Sono stanca di vedere e parlare di brutti film. Anche una volta al mese comincia a darmi fastidio, perché, vedete, non è vero che uno spera di trovarsi di fronte a qualche perla nascosta e dimenticata nel mare magnum delle uscite horror mensili. Sono cazzate: dopo un certo periodo di tempo si sviluppa una sorta di sesto senso e si sa già, in anticipo, cosa si sta per guardare.
E farlo consapevolmente è da stronzi. Soprattutto, farlo perché poi non hai idea di cosa scrivere nella tua rubrica mensile del blog, ti fa sentire stronzo due volte.
E quindi, basta così, questa è l’ultima volta che parliamo di porcherie da queste parti. Se dovessi incappare, non in maniera intenzionale, in profonde delusioni cinematografiche, me lo terrò per me, a meno che non senta di avere qualcosa di diverso da dire, oltre alla semplice stroncatura, che ha smesso di divertirmi da un bel po’.
È proprio l’idea di una rubrica fissa a stressarmi. Sono arrivata al punto in cui mi sentivo in obbligo di cercare spazzatura.
Ecco, anche no, grazie.
I tre film di cui parleremo oggi saranno gli ultimi. Tanto lo sapete già da soli quali film vedere e quali evitare. Non sono io a dovervelo dire.

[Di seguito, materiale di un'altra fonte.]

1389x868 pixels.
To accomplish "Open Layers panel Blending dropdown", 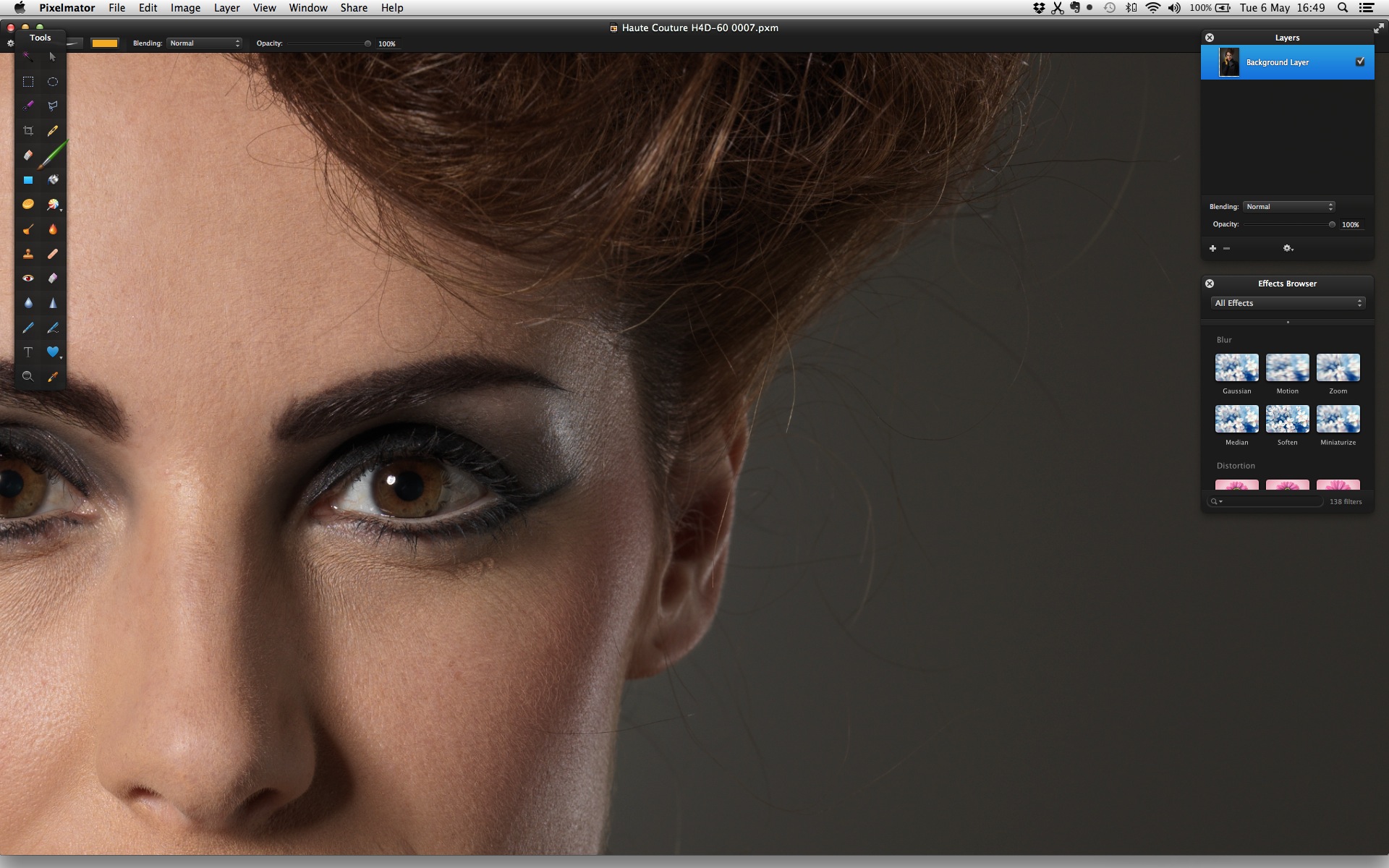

L’idea del misterioso camionista che insegue automobilisti su stradoni deserti è vecchia, trita e stantia. Ma c’è ancora qualcuno che si sente molto Spileberg agli esordi e pretende di rifare Duel, ma con due ragazze su una Mustang rossa e una palese incapacità di dirigere scene di inseguimento.
Adesso, le suddette sequenze sarebbero poi il motivo principale per sedersi un’ora e mezza davanti a Wrecker, di Michael Bafaro.

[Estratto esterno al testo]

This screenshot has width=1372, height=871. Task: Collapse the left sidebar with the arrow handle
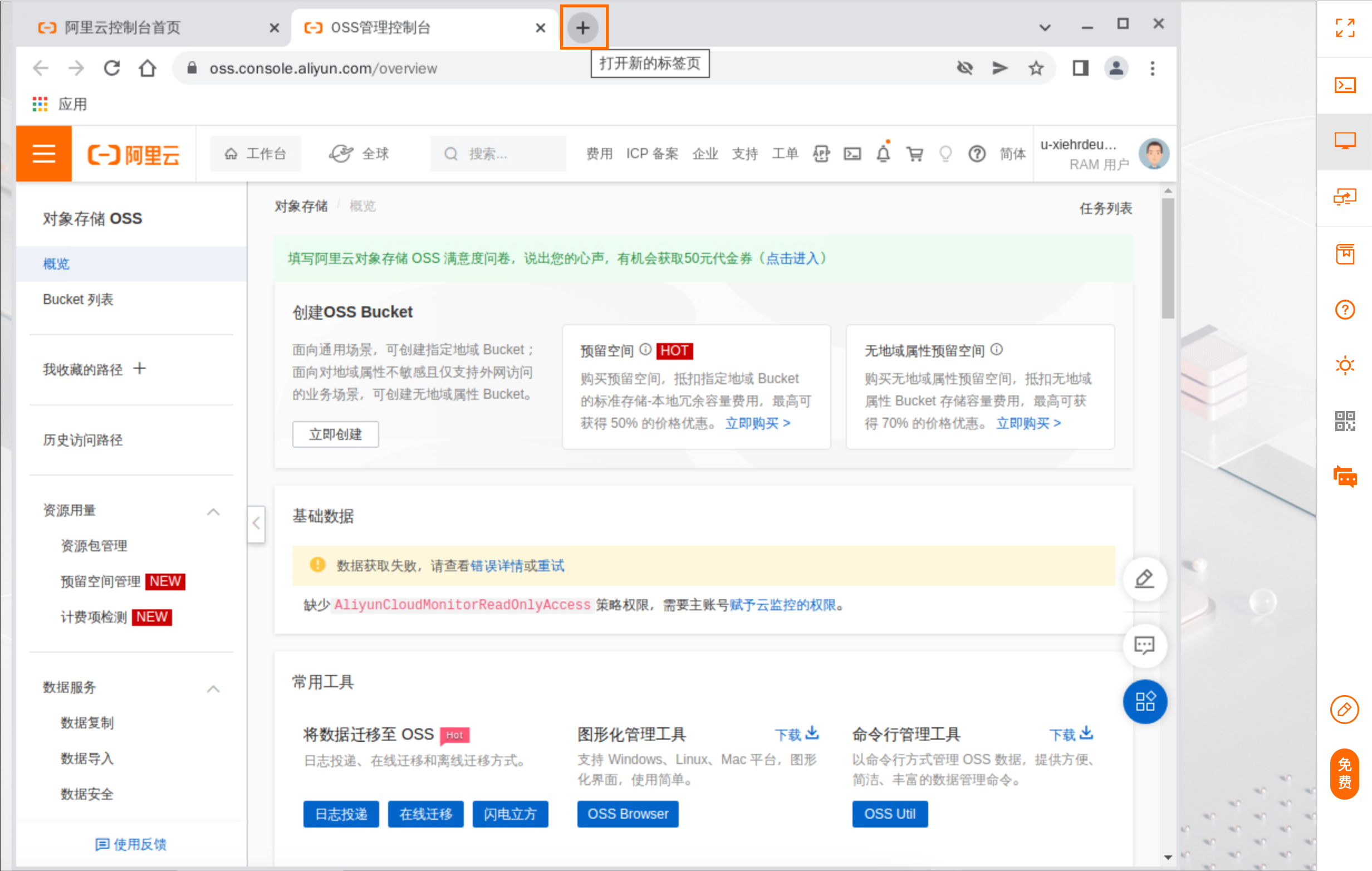[256, 523]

Solo che diventa difficile trovare qualcosa di difendibile in un film dove non c’è neanche un’inquadratura in cui si vedano i due veicoli insieme. A Bafaro (che non è un pivellino, ha nove titoli, brutti, in carriera) piacciono tanto le soggettive dalla prospettiva del guidatore, così tanto che ci mette solo quelle. Oppure i controcampi sulle facce basite delle due protagoniste. Non propriamente attrici eccezionali. Una è Anna Hutchison, che abbiamo visto in The Cabin in the Woods e l’altra è una sconosciuta. Entrambe danno l’impressione di non sapere, non dico come recitare, ma almeno come stare di fronte a una macchina da presa.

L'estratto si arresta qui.